If you’ve ever encountered a mouse scurrying around your house, chances are the only sound you heard out of it, if you heard anything at all, was some squeaks. But mice are actually much more musical than we humans give them credit for. It’s just that we can’t hear most of their vocalizations, which are ultrasonic and out of the range of human hearing.
Mice start making ultrasonic vocalizations as young pinkies to get their mother’s attention, then grow up to use them in social settings. The calls span five octaves, and male vocalizations are similar to birdsong, with repeated phrases and syllables. Males appear to use their calls during courtship and mating, while females use them to determine whether their suitors are kin. But because most of these calls aren’t audible to us, it’s difficult for researchers to study them and their relationship to mouse behavior.
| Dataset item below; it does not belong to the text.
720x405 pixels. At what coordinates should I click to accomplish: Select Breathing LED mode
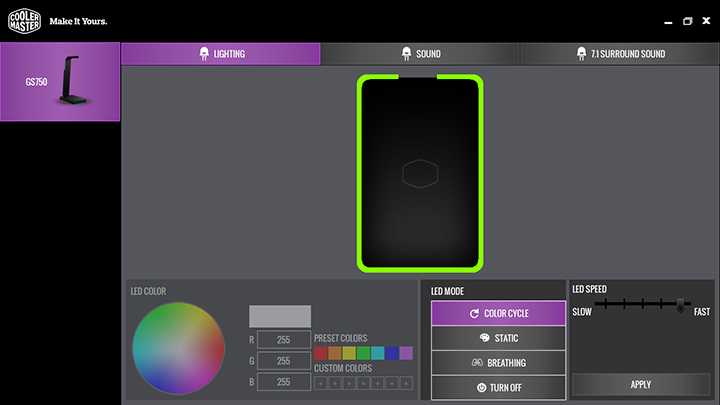pyautogui.click(x=498, y=363)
Until now researchers have been forced to rely on tedious manual analysis of recordings, but a new tool, freely available to scientists, automates that analysis, so scientists can quickly identify murine syllables and songs.
Mouse songs are useful indicators for researchers who use the rodents to study human conditions such autism and other neurodevelopmental disorders. They can provide useful clues about a mouse’s condition without invasive tools, and about differences in behavior between wild and laboratory-raised mice. A better tool for studying one of the most common model organisms in science sounds like a very, very useful thing.